#### [Ziele]
1. Wo hat sich die französische Mannschaft laut dem Artikel über das Achtelfinale Frankreich gegen Belgien auf die Partie eingestimmt?
2. Schreib aus dem Artikel über das Achtelfinale Frankreich gegen Belgien den Abschnitt von „AFP/FRANCK FIFE“ bis einschließlich „Sie trifft nicht!“ wortgetreu ab.

#### [Seitenauszug]

***

Frankreich-Teamchef Didier Deschamps (li), Kylian Mbappé und Kollegen haben sich bei einer Trainingssession in der Home Deluxe Arena zu Paderborn auf die Partie gegen Belgien eingestimmt.
AFP/FRANCK FIFE

Düsseldorf/Frankfurt – Am Tag nach der ersten Runde der Parlamentswahlen gegen Belgien im Achtelfinale – schlimmer hätte es für Didier Deschamps kaum kommen können. Als hätte Frankreichs Teamchef nicht sportliche Sorgen genug. In der Vorrunde offenbarte sich ein nicht für möglich gehaltenes Problem für die Équipe Tricolore. Sie trifft nicht!

Zwar ist Superstar Kylian Mbappé nach dem im Duell mit Kevin Danso erlittenen Nasenbeinbruch wieder einsatzfähig und hat per Elfmeter gegen Polen auch endlich seine Torsperre bei der EM gebrochen. Der Rest des Teams bringt das Runde aber einfach nicht im Eckigen unter. Das einzige aus dem Spiel heraus erzielte französische Tor geht auf Maximilian Wöbers Kappe. Ein EM-Treffer aus dem Spiel heraus gelang Deschamps Team zuletzt beim Achtelfinal-Aus 2021 gegen die Schweiz. Mittelfeldspieler Eduardo Camavinga hat dennoch "volles Vertrauen in unsere Stürmer". Neben Mbappé sind gegen die Belgier vor allem Ousmane Dembélé und Antoine Griezmann gefordert.

Stärke durch Vielfalt

Marcus Thuram, der während der EM als Erster öffentlich vor einem möglichen Rechtsruck bei den Wahlen in der Heimat gewarnt hatte, dürfte nur Ersatz sein, weiß sich aber in seiner Meinung mit vielen Kollegen wie Mbappé oder Aurélien Tchouaméni einig. Zuletzt äußerte Liverpools Ibrahima Konaté seine Sorge über die politische Lage. Man könne "die Macht nicht bestimmten Leuten überlassen, die die Menschen spalten wollen. Vielfalt in Frankreich ist unsere Stärke", sagte der Verteidiger.

Den ewigen Geheimfavoriten Belgien beschäftigt vor dem 76. Duell mit Frankreich seit 1904 der Gnatsch mit den eigenen Fans. Die lautstarken Pfiffe nach dem letzten Gruppenspiel hallen noch immer nach. Und doch sieht Domenico Tedesco seine Roten Teufel für das Achtelfinale gerüstet. "Wir sind hier, um Teil der besten Mannschaften zu sein", hatte Tedesco schon nach der Nullnummer gegen die Ukrainer gesagt. "Das sind die Spiele, auf die wir uns freuen. Alles ist möglich. Wir können alle herausfordern. Wir sind bereit." Kapitän Kevin De Bruyne hatte mit dem größten Unverständnis auf den Liebesentzug des Anhangs reagiert. "Manchmal muss man Risiko gehen, und manchmal muss man schlau sein", sagte der Star von Manchester City.

***

#### [Datenauszug]
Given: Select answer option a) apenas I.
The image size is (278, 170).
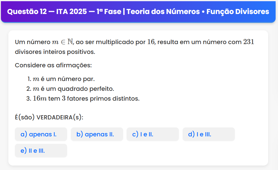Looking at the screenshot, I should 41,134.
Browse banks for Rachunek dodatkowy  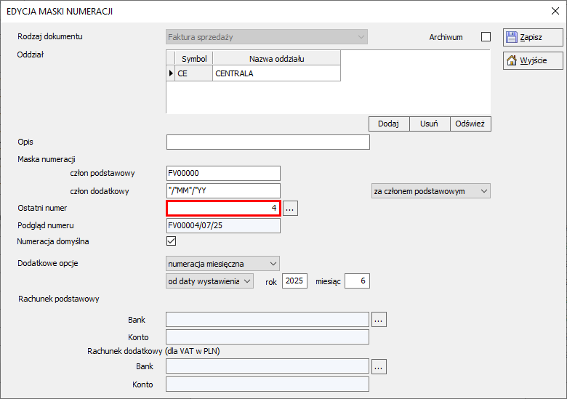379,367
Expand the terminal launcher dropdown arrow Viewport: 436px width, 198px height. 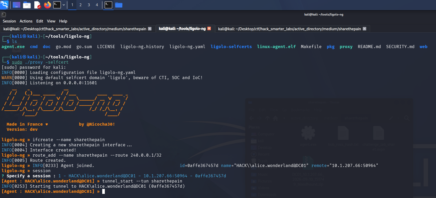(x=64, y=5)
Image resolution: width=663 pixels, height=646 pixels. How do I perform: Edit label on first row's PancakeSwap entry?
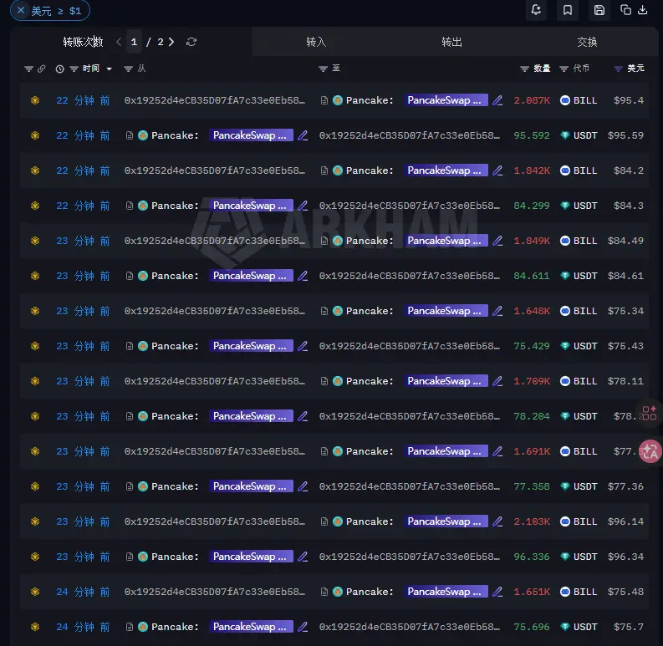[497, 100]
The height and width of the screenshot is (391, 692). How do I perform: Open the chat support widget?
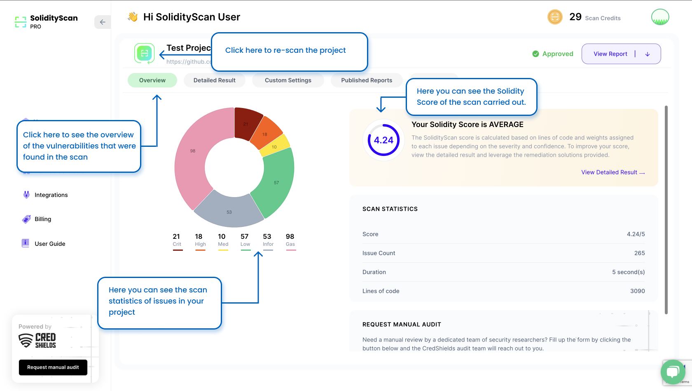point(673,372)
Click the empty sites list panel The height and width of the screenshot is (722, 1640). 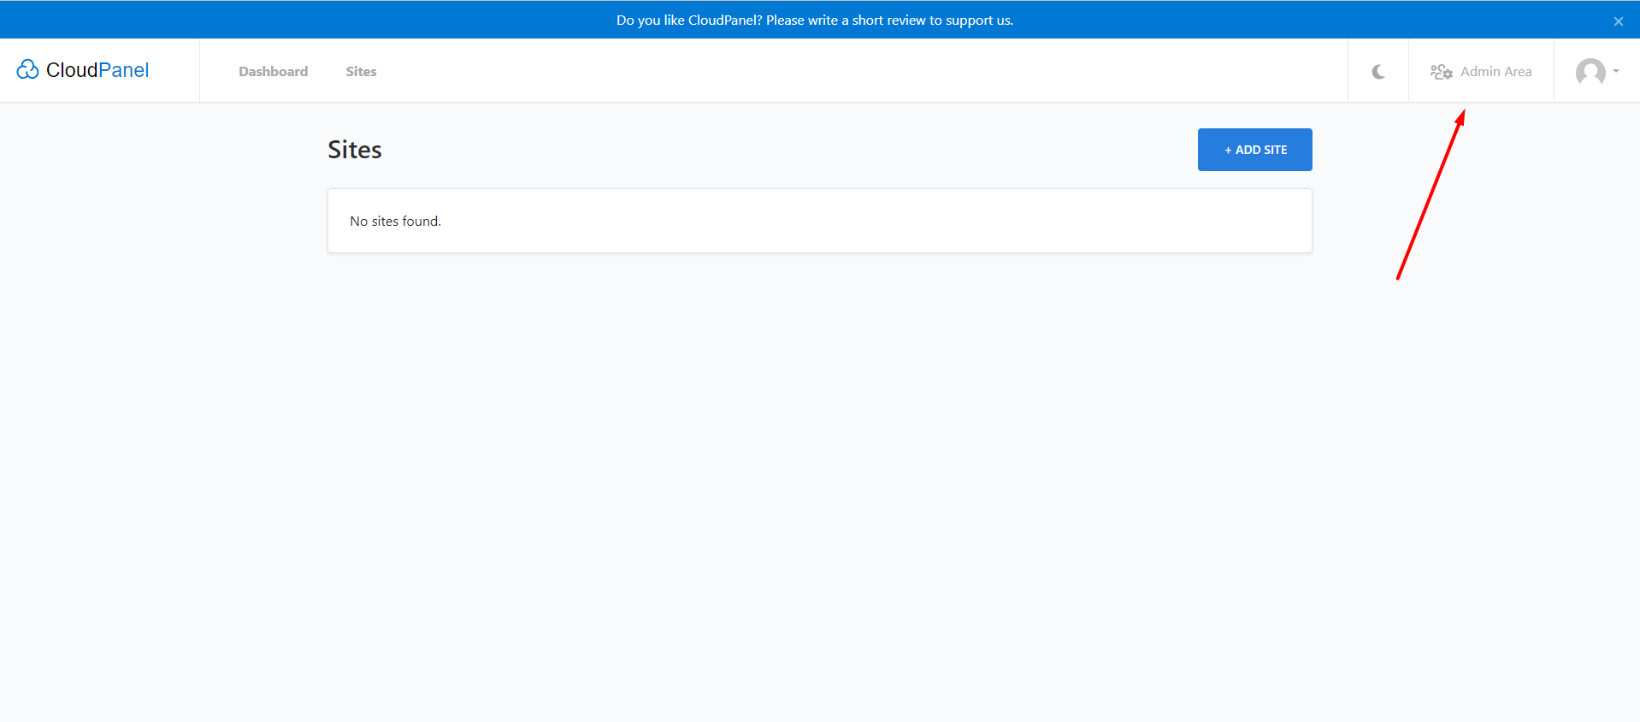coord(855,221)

***

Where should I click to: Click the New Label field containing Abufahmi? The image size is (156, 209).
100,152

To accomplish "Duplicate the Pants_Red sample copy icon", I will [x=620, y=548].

***

#### [Erwartete Ergebnisse]
1. Bei einer Trainingssession in der Home Deluxe Arena in Paderborn.

2.
AFP/FRANCK FIFE

Düsseldorf/Frankfurt – Am Tag nach der ersten Runde der Parlamentswahlen gegen Belgien im Achtelfinale – schlimmer hätte es für Didier Deschamps kaum kommen können. Als hätte Frankreichs Teamchef nicht sportliche Sorgen genug. In der Vorrunde offenbarte sich ein nicht für möglich gehaltenes Problem für die Équipe Tricolore. Sie trifft nicht!